> **Working data**:
• • • •
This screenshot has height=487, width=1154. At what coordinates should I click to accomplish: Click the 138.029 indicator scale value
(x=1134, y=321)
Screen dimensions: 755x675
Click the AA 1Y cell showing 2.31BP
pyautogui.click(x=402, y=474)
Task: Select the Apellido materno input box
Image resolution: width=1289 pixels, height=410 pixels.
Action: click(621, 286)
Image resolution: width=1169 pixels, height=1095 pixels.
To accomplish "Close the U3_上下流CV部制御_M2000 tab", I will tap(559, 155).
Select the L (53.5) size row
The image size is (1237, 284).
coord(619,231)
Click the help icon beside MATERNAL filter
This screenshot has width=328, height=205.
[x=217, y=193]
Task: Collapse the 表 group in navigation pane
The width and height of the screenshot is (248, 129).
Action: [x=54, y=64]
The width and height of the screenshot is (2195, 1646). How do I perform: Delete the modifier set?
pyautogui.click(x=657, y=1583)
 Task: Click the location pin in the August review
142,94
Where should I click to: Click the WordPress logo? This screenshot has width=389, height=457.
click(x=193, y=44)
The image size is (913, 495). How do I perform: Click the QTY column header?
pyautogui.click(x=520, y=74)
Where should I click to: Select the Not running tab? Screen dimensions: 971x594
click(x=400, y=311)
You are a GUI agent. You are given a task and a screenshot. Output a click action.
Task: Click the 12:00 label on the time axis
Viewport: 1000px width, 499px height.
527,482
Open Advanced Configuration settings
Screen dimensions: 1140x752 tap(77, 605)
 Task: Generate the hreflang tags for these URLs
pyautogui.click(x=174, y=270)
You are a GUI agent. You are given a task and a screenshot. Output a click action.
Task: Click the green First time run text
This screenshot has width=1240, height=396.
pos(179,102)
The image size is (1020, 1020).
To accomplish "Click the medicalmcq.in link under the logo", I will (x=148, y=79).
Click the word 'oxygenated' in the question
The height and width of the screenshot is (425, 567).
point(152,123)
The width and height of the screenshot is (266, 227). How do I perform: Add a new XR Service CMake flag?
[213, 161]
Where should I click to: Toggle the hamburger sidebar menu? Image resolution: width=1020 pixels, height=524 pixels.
• • • •
> **Problem**:
Set down, please, the lines from the line holding "The image size is (1020, 1020)." through the final line of the data, exactly and with nothing added.

> **Solution to this exercise**:
The image size is (1020, 1020).
To accomplish "Click the medicalmcq.in link under the logo", I will (x=148, y=79).
Click the word 'oxygenated' in the question
The height and width of the screenshot is (425, 567).
point(152,123)
The width and height of the screenshot is (266, 227). How do I perform: Add a new XR Service CMake flag?
[213, 161]
Where should I click to: Toggle the hamburger sidebar menu? Image resolution: width=1020 pixels, height=524 pixels.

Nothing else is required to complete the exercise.